1. A method for regulating speed of a fan of a server, the method comprising:

Controlling the fan to operate based on the adjustment reference value; the obtaining the ideal temperature value of each target device comprises the following steps:

Acquiring the rated temperature of each target device and a weight value corresponding to each target device, wherein the weight value is set according to the importance degree of the target device in a server, and the importance degree of each target device is different in different application scenes;

And taking the product of the rated temperature of each target device and the weight value as an ideal temperature value of each target device.

2. The server fan speed regulation method of claim 1, wherein controlling fan operation based on the regulation reference value comprises:

When the adjustment reference value is a positive value in the difference value between the ideal temperature value and the actual temperature value of each target device, the current rotating speed of the fan is adjusted down to the target fan rotating speed;

and controlling the operation of the fan based on the target fan speed.

3. The server fan speed regulation method of claim 1, wherein controlling fan operation based on the regulation reference value comprises:

When the adjustment reference value is a negative value in the difference value between the ideal temperature value and the actual temperature value of each target device, the current rotating speed of the fan is adjusted to the target rotating speed of the fan based on the adjustment reference value;

and controlling the operation of the fan based on the target fan speed.

4. A server fan speed adjustment method as claimed in claim 2 or 3, wherein said adjusting the current rotational speed of the fan to a target fan rotational speed based on the adjustment reference value comprises:

taking the negative of the adjustment reference value;

and controlling the fan to adjust from the current rotating speed to the target rotating speed of the fan according to the fan control signal.
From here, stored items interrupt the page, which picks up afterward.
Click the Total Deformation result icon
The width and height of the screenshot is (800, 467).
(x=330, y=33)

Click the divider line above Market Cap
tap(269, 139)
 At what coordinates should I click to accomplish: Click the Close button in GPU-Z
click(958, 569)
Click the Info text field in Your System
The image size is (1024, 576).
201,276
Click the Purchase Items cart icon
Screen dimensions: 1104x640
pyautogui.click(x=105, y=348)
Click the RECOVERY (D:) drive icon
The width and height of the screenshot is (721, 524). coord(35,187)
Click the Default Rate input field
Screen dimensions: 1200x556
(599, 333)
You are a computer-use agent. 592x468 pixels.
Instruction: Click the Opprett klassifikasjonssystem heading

5. The server fan speed regulation method of claim 4, wherein the fan control signal is a duty cycle signal of PWM for controlling the operation of the fan, and controlling the fan from the current rotational speed to the target fan rotational speed according to the fan control signal comprises:

6. The server fan speed regulation method of claim 1, wherein the server integrated temperature deviation is a difference between a server integrated temperature and a server integrated temperature threshold, the server integrated temperature is an integrated temperature corresponding to all the target devices in the server, and the server integrated temperature threshold is an ideal value of the server integrated temperature.

7. A server fan speed adjustment device, the server fan speed adjustment device comprising:

the control module is used for controlling the operation of the fan based on the adjustment reference value;

the acquisition module comprises:

The weight acquisition sub-module is used for acquiring the rated temperature of each target device and the weight value corresponding to each target device, wherein the weight value is set according to the importance degree of the target device in a server, and in different application scenes, the importance degree of each target device is different;

8. A terminal device comprising a memory, a processor and a computer program stored in the memory and executable on the processor, characterized in that the processor implements the method according to any of claims 1 to 6 when executing the computer program.

9. A computer readable storage medium storing a computer program, characterized in that the computer program when executed by a processor implements the method according to any one of claims 1 to 6.